*AUFGABEN*.
1: Welches Beisammensein nach dem Begräbnis gibt es laut dem Textauszug über Bestattungen in der Corona-Pandemie nicht mehr?
2: Schreibe den Textauszug über Bestattungen in der Corona-Pandemie im Anschluss an seinen letzten Satz weiter.

*TEXTAUSZUG*.
Rheinische Post - Mönchengladbach and Korschenbroich
Wegen Corona geht auch trauern nur mit Abstand
In der Corona-Pandemie haben sich auch Bestattungen grundlegend verändert: Viele Richtlinien müssen eingehalten werden, die den Abschied erschweren.
WEGBERG Trauern und von Verstorbenen Abschied nehmen fällt auch unter normalen Umständen schwer, während einer Pandemie werden Bestattungen aber zu einer wahren Herausforderung für alle Beteiligten. Die Kontaktregeln machen vor Trauerfeiern nicht Halt: Die Abstände müssen eingehalten werden, nur eine begrenzte Teilnehmerzahl darf anwesend sein und muss einen Mund-Nasen-Schutz tragen, es gibt kein Zusammentreffen bei Kaffee und Kuchen nach dem Begräbnis – die Liste der Regeln für eine Beerdigung
„Bestattungen unter Corona-Bedingungen sind eine riesige Herausforderung“Torsten Heiss Bestatter in Wegberg
in Corona-Zeiten ist lang.

*ANGEZEIGTE DATEN*.
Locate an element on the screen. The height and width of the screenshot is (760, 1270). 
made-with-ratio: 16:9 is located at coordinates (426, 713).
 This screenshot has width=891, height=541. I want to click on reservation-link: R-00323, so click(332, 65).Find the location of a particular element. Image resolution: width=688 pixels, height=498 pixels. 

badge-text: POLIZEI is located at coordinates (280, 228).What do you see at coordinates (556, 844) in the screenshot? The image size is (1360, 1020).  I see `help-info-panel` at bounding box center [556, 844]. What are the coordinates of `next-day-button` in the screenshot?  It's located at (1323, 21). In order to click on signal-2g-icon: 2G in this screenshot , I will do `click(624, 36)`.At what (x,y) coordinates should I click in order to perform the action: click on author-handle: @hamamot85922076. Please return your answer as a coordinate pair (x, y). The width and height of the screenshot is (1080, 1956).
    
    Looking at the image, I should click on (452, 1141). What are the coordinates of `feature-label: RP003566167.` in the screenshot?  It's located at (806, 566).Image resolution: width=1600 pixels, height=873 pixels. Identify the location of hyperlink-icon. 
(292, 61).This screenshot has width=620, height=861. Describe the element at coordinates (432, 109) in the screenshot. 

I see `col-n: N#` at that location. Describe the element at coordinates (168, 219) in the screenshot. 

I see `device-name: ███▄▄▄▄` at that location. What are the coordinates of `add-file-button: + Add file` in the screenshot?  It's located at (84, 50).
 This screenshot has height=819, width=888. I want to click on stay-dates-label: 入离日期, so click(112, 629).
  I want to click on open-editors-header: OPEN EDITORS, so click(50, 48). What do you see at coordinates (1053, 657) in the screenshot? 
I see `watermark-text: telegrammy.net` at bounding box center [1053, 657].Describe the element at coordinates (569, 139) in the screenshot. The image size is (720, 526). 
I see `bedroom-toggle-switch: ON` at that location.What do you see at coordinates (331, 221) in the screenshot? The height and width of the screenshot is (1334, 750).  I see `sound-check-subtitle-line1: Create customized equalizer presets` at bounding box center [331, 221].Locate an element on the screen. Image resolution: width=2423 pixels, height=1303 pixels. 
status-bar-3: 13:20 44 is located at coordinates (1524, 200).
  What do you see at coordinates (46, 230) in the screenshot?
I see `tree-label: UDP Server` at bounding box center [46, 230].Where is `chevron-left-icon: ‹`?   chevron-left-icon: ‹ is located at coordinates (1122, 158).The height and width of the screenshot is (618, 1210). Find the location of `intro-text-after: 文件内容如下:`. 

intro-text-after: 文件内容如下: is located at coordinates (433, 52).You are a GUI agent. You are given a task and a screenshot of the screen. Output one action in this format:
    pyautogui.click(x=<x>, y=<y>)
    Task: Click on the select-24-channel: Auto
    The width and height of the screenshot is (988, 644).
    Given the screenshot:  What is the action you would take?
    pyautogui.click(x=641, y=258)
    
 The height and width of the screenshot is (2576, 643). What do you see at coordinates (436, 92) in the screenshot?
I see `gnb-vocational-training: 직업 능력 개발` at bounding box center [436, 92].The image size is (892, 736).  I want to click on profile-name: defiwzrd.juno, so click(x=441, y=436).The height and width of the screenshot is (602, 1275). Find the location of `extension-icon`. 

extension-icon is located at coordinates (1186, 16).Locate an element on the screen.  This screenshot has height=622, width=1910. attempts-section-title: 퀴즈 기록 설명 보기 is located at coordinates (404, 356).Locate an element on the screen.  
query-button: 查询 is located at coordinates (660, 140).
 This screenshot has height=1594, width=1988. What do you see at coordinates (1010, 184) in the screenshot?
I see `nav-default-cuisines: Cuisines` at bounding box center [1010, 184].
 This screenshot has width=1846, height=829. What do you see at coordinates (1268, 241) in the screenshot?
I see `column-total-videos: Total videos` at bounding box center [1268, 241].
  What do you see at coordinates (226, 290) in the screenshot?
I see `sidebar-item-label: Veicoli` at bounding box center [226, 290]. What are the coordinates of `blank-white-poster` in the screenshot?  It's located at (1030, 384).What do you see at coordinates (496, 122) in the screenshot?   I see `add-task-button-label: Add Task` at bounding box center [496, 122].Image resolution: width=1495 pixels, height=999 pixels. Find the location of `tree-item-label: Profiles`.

*ANTWORTEN IN REIHENFOLGE*.
1: Das Zusammentreffen bei Kaffee und Kuchen nach dem Begräbnis.

2:
Nicht nur für die Trauernden ist das letzte Ritual somit grundlegend anders. Auch Bestatter Torsten Heiss aus Wegberg muss sich aufgrund der Pandemie in seinem langjährigen Beruf vielen Änderungen stellen. „Wenn mir jemand vor einem Jahr gesagt hätte, dass sich die Bestattungskultur so grundlegend ändert, hätte ich wohl nur gelacht“, erklärt er rückblickend, „Bestattungen unter Corona-Bedingungen sind eine riesige Herausforderung und dabei geht ein Stück weit gerade das Persönliche verloren, was uns besonders trifft“.
Schon die Vorbereitung eines Begräbnisses wird unter vielen Hygieneanweisungen geregelt: Genügend Desinfektionsmittel muss vorhanden sein, Mund-Nasen-Schütze liegen für Angehörige bereit, die ihre vergessen haben, auch die Abstandsregeln eines Gottesdienstes werden überwacht und alle Teilnehmenden in Listen erfasst.
Ist der Verstorbene mit dem Coronavirus infiziert, erhöht sich der Vorbereitungsaufwand noch darüber hinaus: Der Körper muss desinfiziert werden und wird in einer Leichenhülle eingebettet.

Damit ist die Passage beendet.